State leaders are shifting more public money into privately run charter
schools that do not have to comply with hurricane-safe shelter standards
even as Florida's projected deficit in emergency shelter spots for the
medically needy has more than doubled, to more than 23,000, since Scott
became governor in 2011.
"As Florida's hurricane vulnerable population continues to grow, it is
vitally important that construction of hurricane evacuation shelters and
retrofitting of existing buildings be considered a priority," said a
2016 Division of Emergency Management report of the emergency shelter
supply.
That report said Florida has safe emergency shelter capacity for about
960,000 evacuees. At least 5.6 million Floridians were ordered to
evacuate during Irma, though only 5 percent to 10 percent of evacuees
typically go to public shelters, said Jay Baker, a professor emeritus at
Florida State University who studies public response to hurricanes.

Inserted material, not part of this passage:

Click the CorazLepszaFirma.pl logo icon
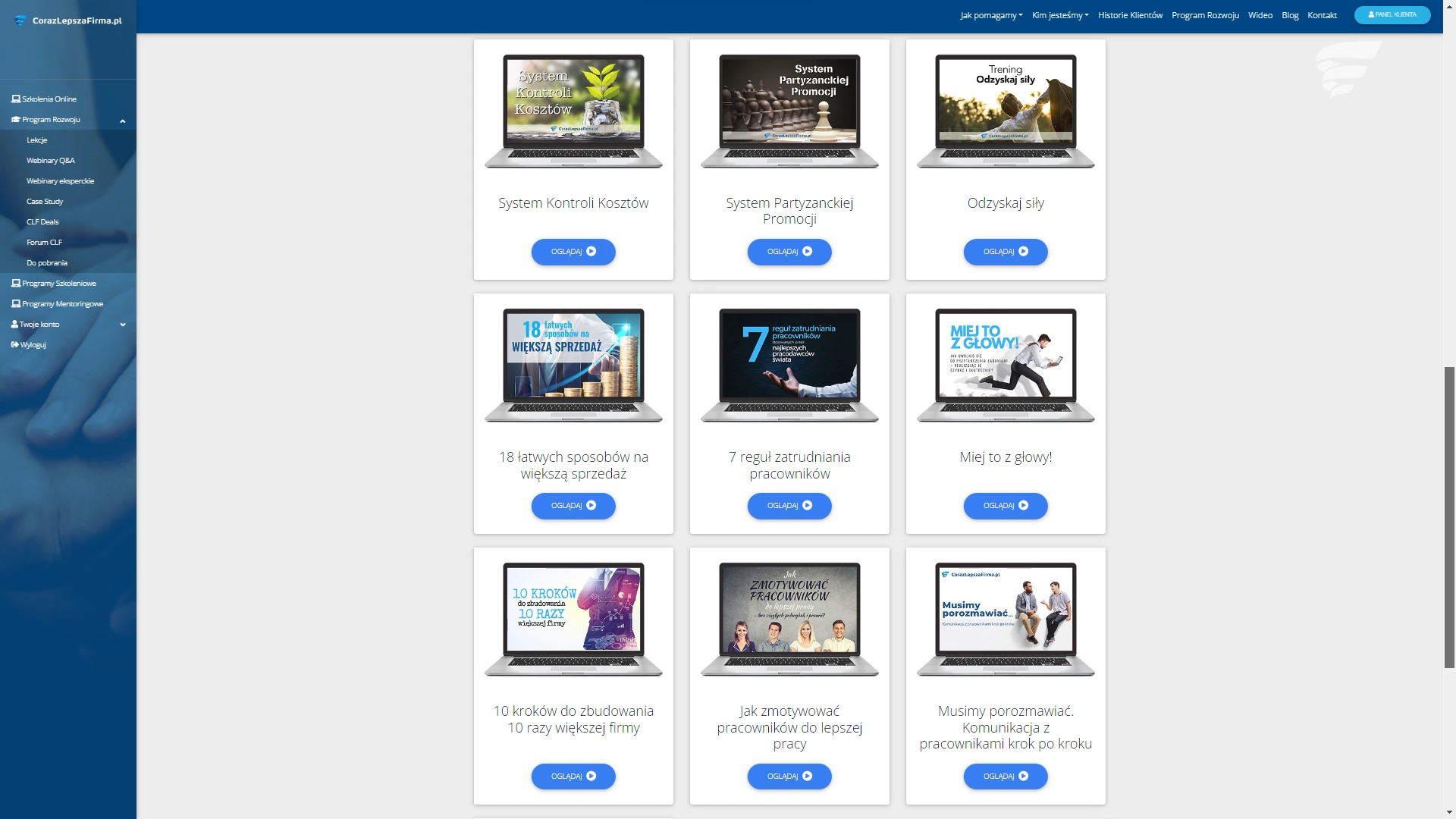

Concerns about shelter problems with supplies, management and
miscommunication arose four months ago at the 2017 Governor's Hurricane
Conference in Palm Beach County. Scott's low-profile emergency
management director, Bryan Koon, declined requests for an interview
about Florida's hurricane readiness and supply of emergency shelters.
His office said shelters are the responsibility of local counties.
Asked if the governor thought Florida's emergency shelters worked well
during Irma, spokesman McKinley Lewis said Scott "is confident that the
state, in collaboration with our partners like the American Red Cross,
dedicated every available resource to support shelter operations in a
record of more than 600 shelters which opened throughout Florida for
Hurricane Irma."
The governor closed colleges and universities so their facilities could
serve as shelters, Lewis noted, waived weight and driver restrictions to
help more supply trucks reach communities, activated more than 7,000
Florida National Guardsmen and urged volunteers, including more than
1,000 nurses, to help in special needs shelters.
"Within the state Emergency Operations Center, Florida's emergency
management officials worked around the clock with the American Red Cross
and other organizations to coordinate shelter operations. This
coordination, based on real-time need, helped more than 600 shelters
open across the state, a record in Florida," Lewis said.
Dallas Jackson, a Pinellas County principal, said his main takeaway
after housing more than 1,500 people at John Hopkins Middle School, was
that more practice would help. At the last minute, officials there moved
about 300 evacuees after areas of the school were deemed insufficiently
sturdy for strong winds.
"Allocating the time for all of these agencies to come together,
especially when school is in session, is a monumental task but that's
something I would definitely advocate," said Jackson. "Practice dictates
performance."
Florida's future will be filled with practice for sheltering hurricane
evacuees. Most of it, unfortunately, won't be a drill.